Il cristianesimo si avvia così a riconoscere l’esistenza di un peccato originale. Queste varie concezioni di Paolo sono, come si vede, strettamente legate l’una all’altra. Paolo avvertì l’interdipendenza di queste concezioni e la necessità di sistemarle in un rapporto organico. Ma questo non significa che la loro interdipendenza si faccia sentire solo a livello della coscienza e in una mente di eccezione, come quella di Paolo: erano problemi che dovevano essere ampiamente sentiti.

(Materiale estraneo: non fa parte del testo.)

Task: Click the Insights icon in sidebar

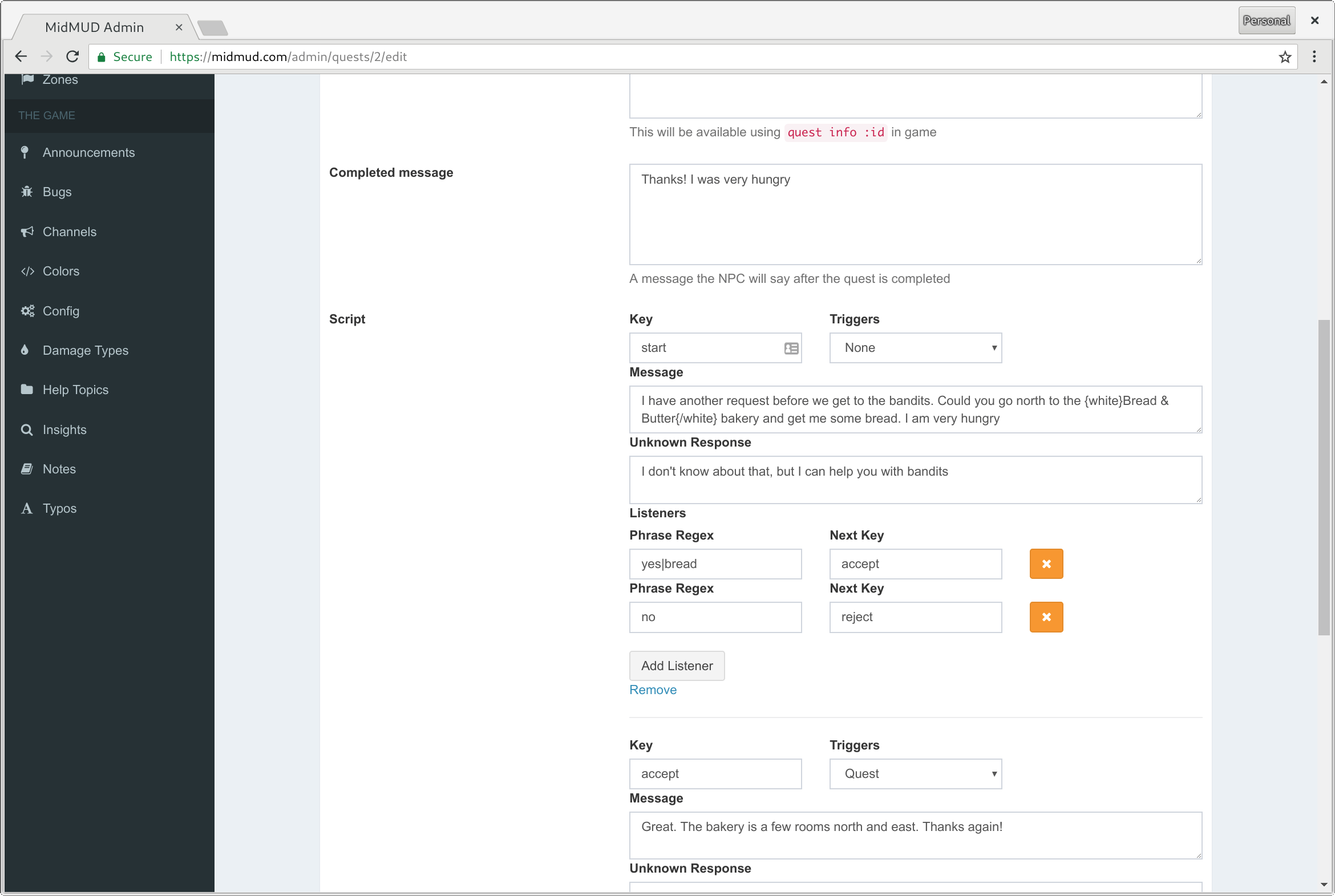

La fermezza, per esempio, con cui i rabbini insisteranno sulla piena libertà dell’uomo di fronte al male mostra che, sia pure con una certa lentezza, il mondo ebraico avvertiva la necessità di una organizzazione del proprio pensiero. Per poter continuare a credere nella salvezza ad opera della Legge, bisognava confutare uno per uno tutti i punti prima toccati da Paolo. Non solo, ma è evidente che quell’ebreo che avesse avvertito il senso della propria impotenza di fronte al male in termini affini a quelli di Paolo sarebbe stato portato ad accettare il punto chiave dell’insegnamento di Paolo circa la Legge; e lo stesso dicasi per quell’ebreo che già si fosse posto il problema del rapporto fra azione umana e azione divina nella storia e avesse risolto il problema nel senso di una sottolineatura della onnipotenza divina agente liberamente nella storia, non più legata dalla concezione rimuneratrice.